The old campus, also known as 'Zhongsi Campus', then became the junior high campus, since three upper grades moved to the new campus. It is located at No.4 Zhongshan Rd in Yuexiu District, Guangzhou. 'Zhongsi Campus' was the only campus before the school expanded at the beginning of the 21st century. It represents the history and development of the school since 1960.

Other campuses are as follows;

- Tianhe Campus, locates at Yuangang, Tianhe District, Guangzhou.
- Shunde Campus was established in 2008 in Shunde, Foshan.
- Nanhai Campus was established on 19 April 2009 in Nanhai, Foshan.
- Baiyun Campus was established in 2023 in Baiyun District, Guangzhou.
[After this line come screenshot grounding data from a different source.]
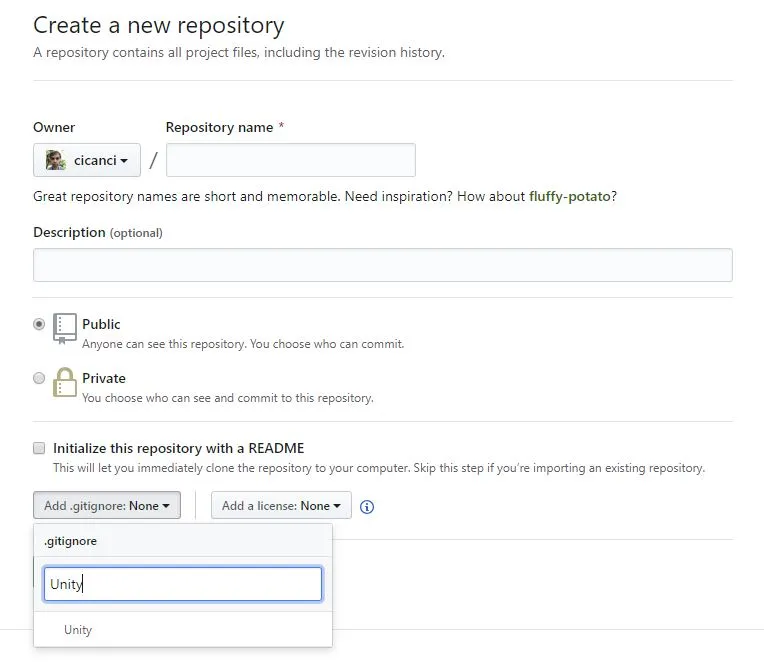Collapse the Add .gitignore: None dropdown
This screenshot has height=662, width=764.
pyautogui.click(x=107, y=505)
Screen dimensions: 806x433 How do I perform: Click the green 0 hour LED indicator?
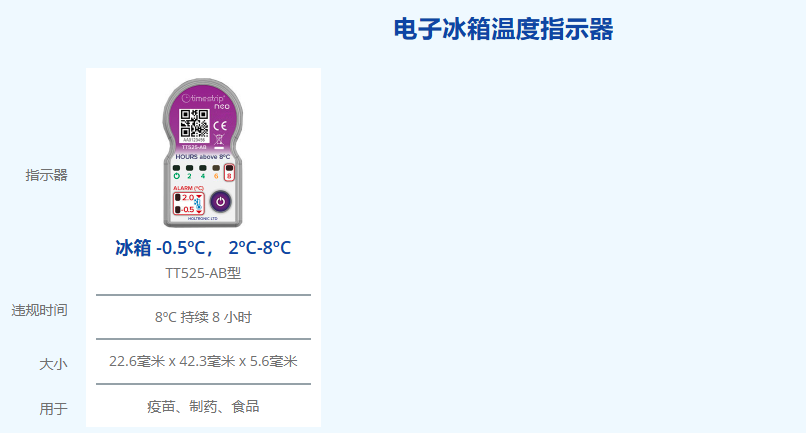coord(176,172)

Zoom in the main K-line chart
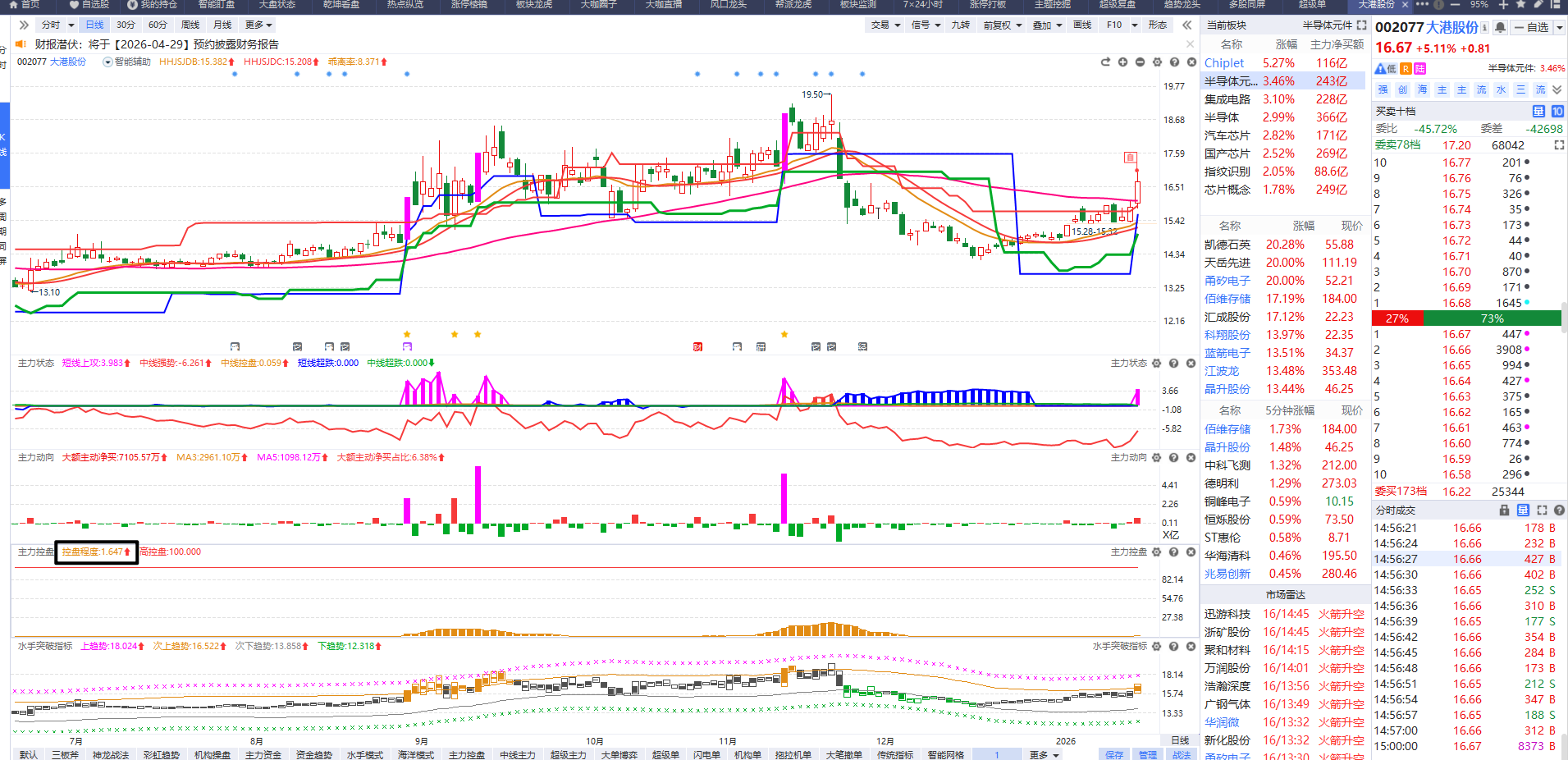point(1122,62)
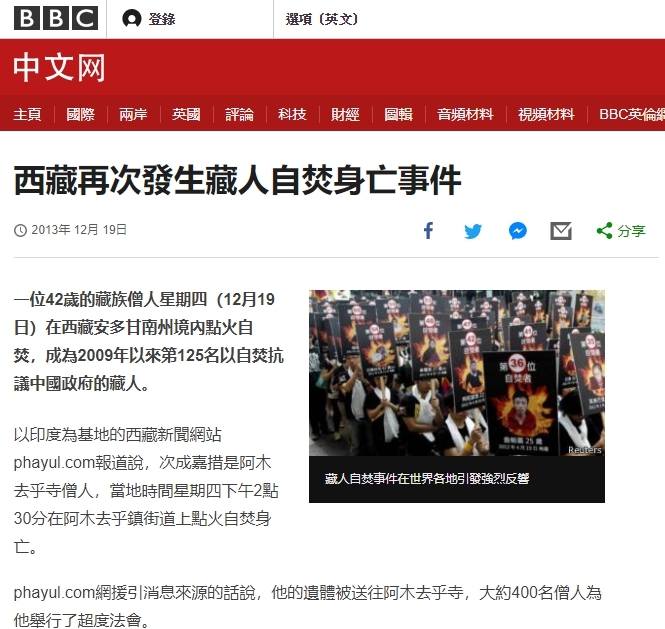665x629 pixels.
Task: Open the 評論 section
Action: (x=239, y=115)
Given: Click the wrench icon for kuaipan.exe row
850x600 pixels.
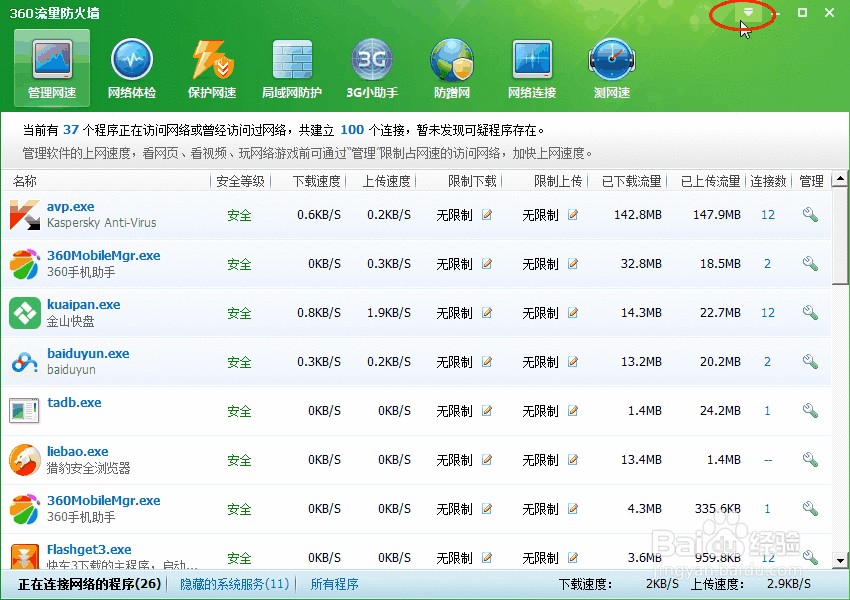Looking at the screenshot, I should tap(810, 312).
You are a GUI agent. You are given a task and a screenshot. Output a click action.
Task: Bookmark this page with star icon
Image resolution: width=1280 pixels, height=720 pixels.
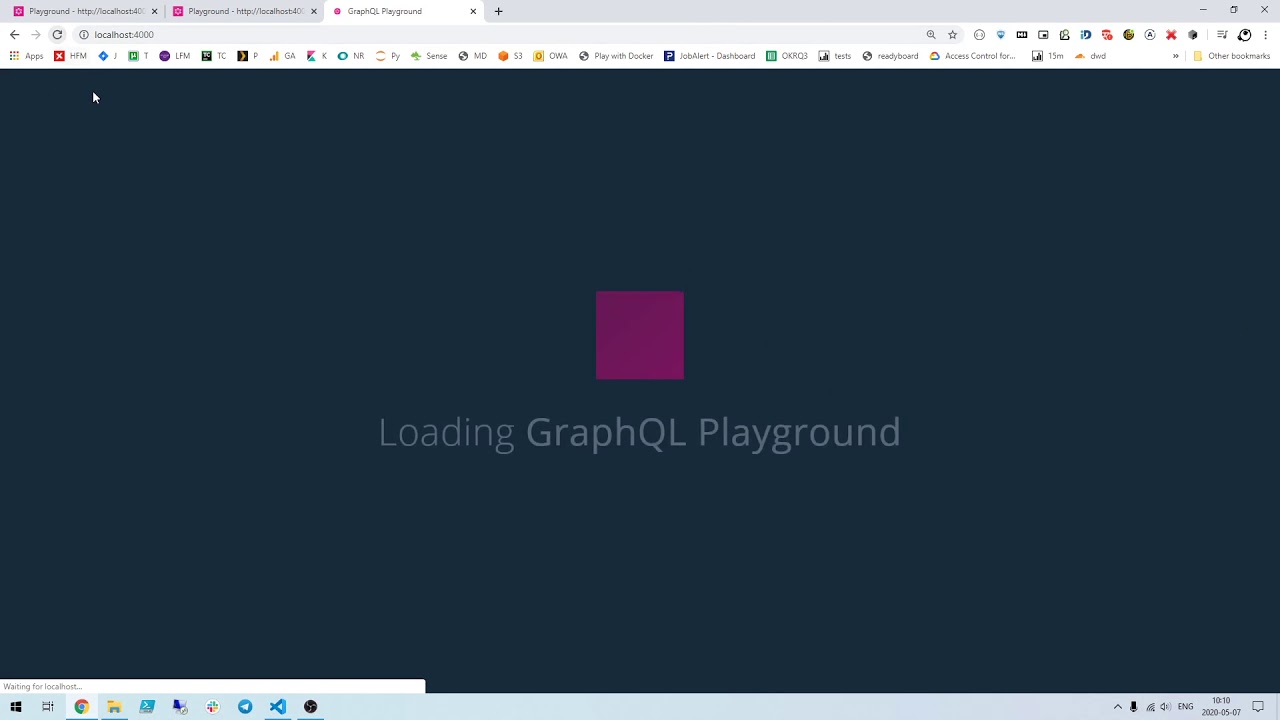(952, 34)
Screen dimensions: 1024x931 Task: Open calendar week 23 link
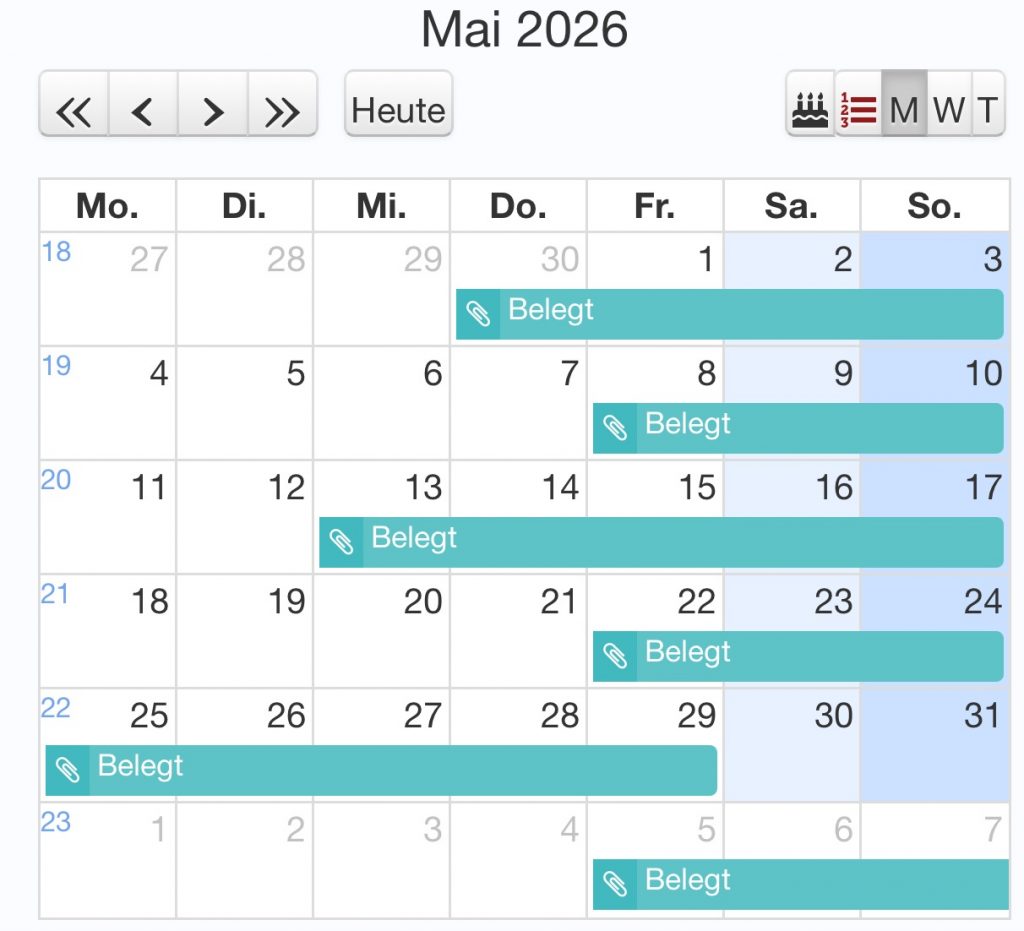(x=56, y=822)
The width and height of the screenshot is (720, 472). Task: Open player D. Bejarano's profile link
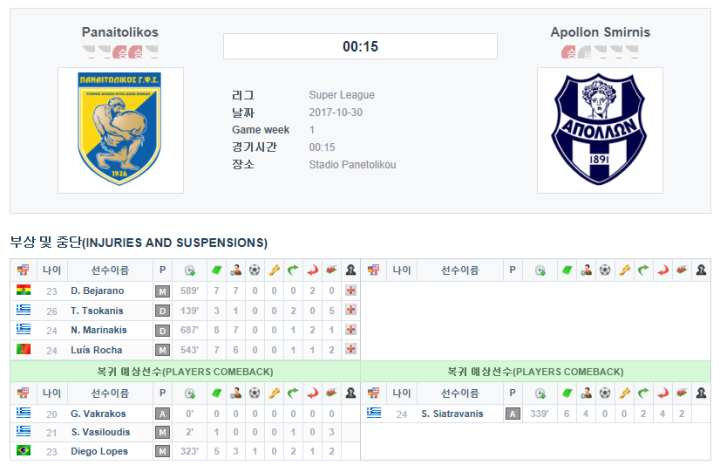pos(97,291)

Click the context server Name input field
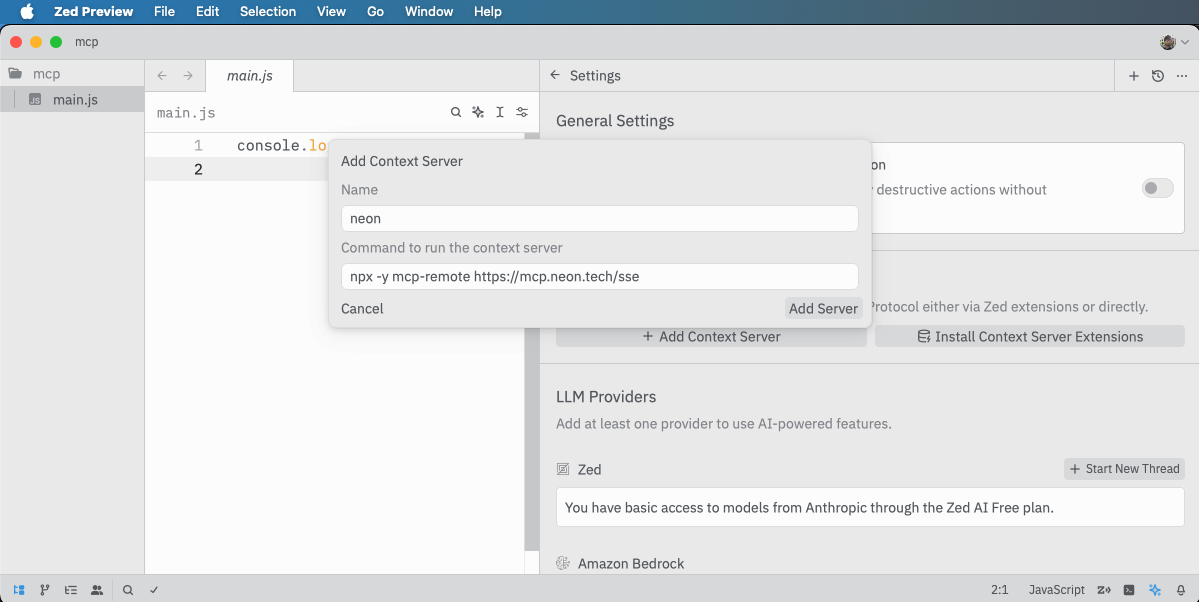(x=599, y=219)
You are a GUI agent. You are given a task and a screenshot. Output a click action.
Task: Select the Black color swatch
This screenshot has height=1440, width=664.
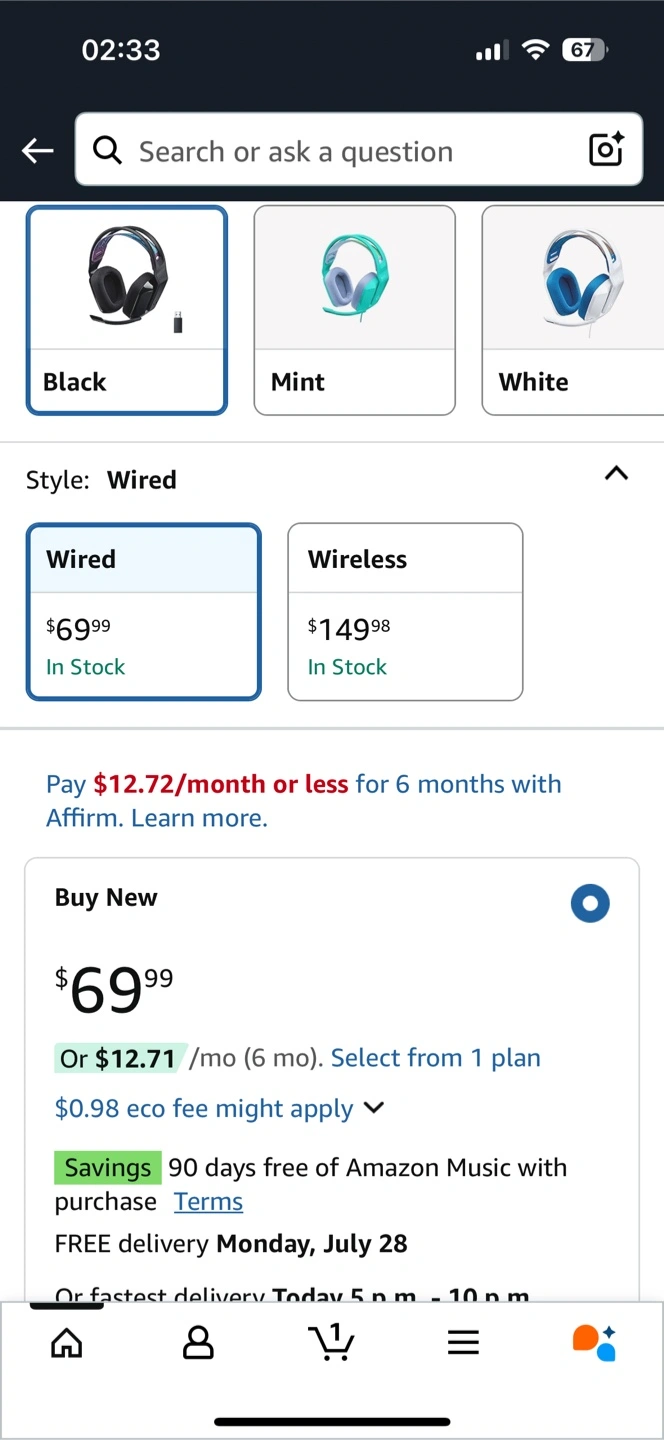click(x=127, y=309)
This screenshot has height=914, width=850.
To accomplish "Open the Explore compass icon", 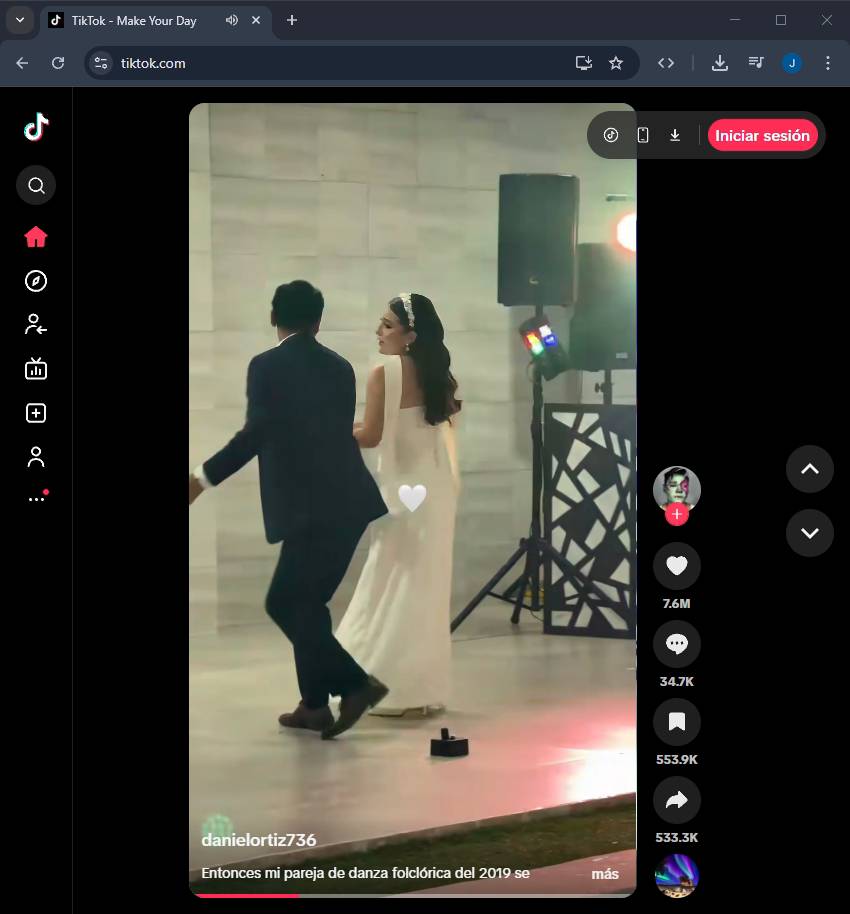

Generally, these three campuses are not accepted as part of the school. Although they are administered by the same senior management team and have links with SS's main campus, they are highly independent and completely privately funded. They are more commonly known as the affiliated Schools of SS, and are generally excluded by students and parents when regarding to school. Notice that in 2022, the Tianhe Campus changed its name to Guangzhou Tianxing Experimental School and was since considered an independent school.

==Notable alumni==
SS has thousands of notable alumni all over the world, including four fellows of the Chinese Academy of Sciences and three fellows of the Chinese Academy of Engineering.

- Deng Ximing – (CAS)
- Huang Yaoxiang – (CAE)
- Fan Haifu – (CAS)
- Cai Ruixian – (CAS)
- Jiang Boju – (CAS)
- Cen Kefa – (CAE)
- Zhong Nanshan – (CAE)

==American Campus Fraud==

In September 2011, several major medias reported that a new campus of SS in Los Angeles, CA, United States was established, which made SS the first Chinese high school to have a campus in the United States of America. However, this was soon discovered to be a fraud, and the said collaboration between SS and the US Academy was never formed in any ways. A few weeks later, the school made a formal apology to the public, the alumni in America in particular.